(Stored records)

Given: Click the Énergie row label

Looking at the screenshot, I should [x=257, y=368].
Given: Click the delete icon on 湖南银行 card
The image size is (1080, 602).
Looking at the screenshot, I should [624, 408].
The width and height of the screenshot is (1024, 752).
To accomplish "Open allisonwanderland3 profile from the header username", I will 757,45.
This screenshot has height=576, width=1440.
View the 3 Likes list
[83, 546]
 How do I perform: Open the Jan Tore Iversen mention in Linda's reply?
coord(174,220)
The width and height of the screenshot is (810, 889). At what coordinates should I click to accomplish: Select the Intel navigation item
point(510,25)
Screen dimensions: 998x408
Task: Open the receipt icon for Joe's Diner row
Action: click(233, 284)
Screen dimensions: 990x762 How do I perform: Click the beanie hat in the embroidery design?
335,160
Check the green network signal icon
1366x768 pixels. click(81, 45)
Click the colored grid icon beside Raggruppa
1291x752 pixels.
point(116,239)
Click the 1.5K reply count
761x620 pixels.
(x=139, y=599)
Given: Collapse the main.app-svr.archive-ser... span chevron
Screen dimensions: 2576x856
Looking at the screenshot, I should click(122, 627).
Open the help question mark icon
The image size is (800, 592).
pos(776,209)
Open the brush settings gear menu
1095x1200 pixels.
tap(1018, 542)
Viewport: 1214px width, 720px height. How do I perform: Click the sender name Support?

▶ **WHAT THE TASK REQUIRES**: Write out word for word only the lines from the start of the entries down to the line with "The width and height of the screenshot is (1024, 752).", please, including both ends.

▶ **ANSWER TO THE EXERCISE**:
Given: Click the Énergie row label

Looking at the screenshot, I should [x=257, y=368].
Given: Click the delete icon on 湖南银行 card
The image size is (1080, 602).
Looking at the screenshot, I should [624, 408].
The width and height of the screenshot is (1024, 752).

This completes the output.